-- Extracted records follows --
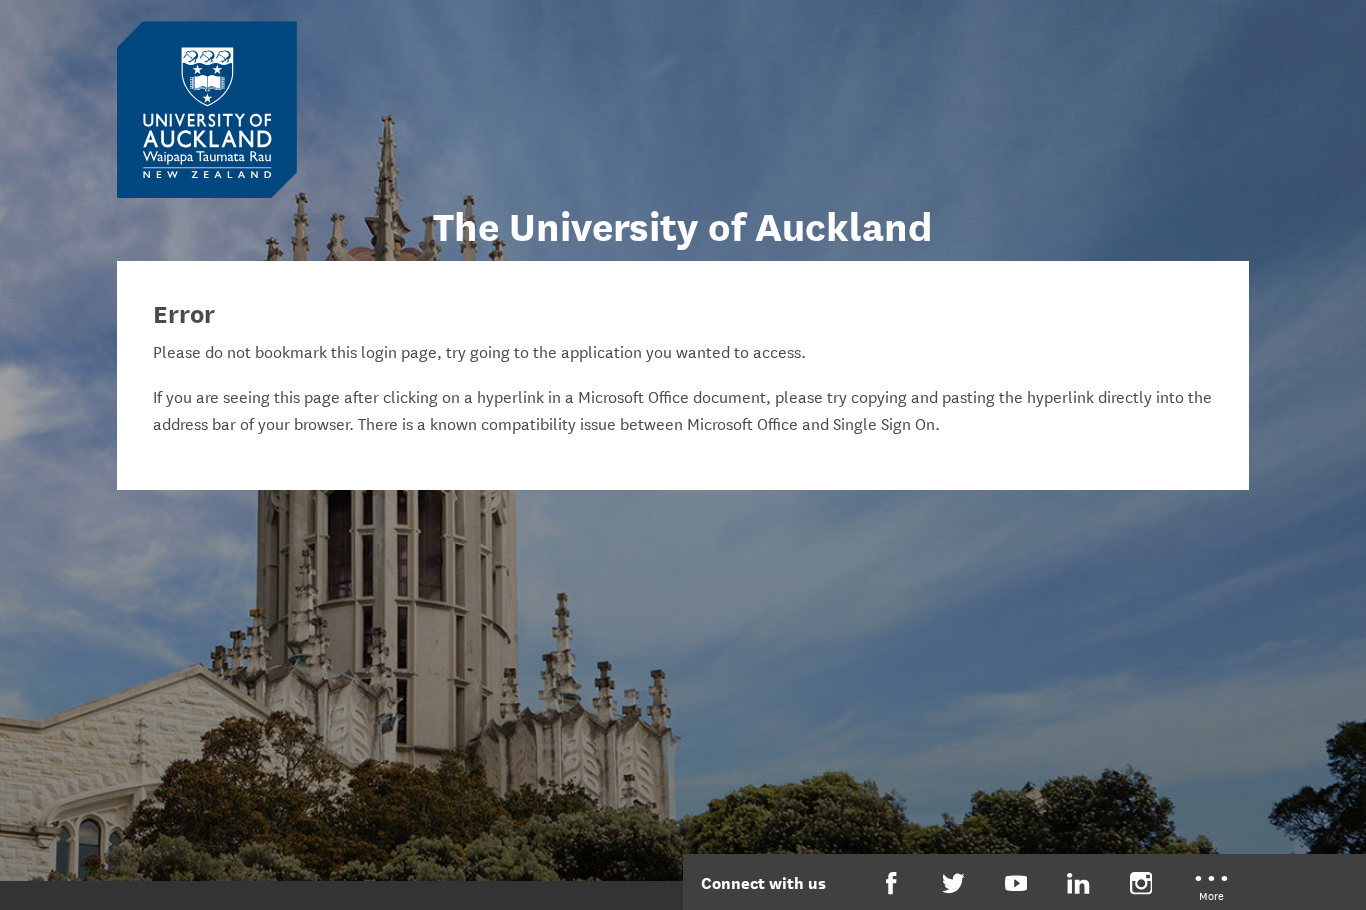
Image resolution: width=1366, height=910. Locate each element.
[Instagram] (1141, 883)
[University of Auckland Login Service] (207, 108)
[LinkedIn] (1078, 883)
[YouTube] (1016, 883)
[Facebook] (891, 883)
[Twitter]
-- Extracted records concluded --
The reply should hold every record, unchanged, and no pictures.

Image resolution: width=1366, height=910. Locate each element.
[Instagram] (1141, 883)
[University of Auckland Login Service] (207, 108)
[LinkedIn] (1078, 883)
[YouTube] (1016, 883)
[Facebook] (891, 883)
[Twitter]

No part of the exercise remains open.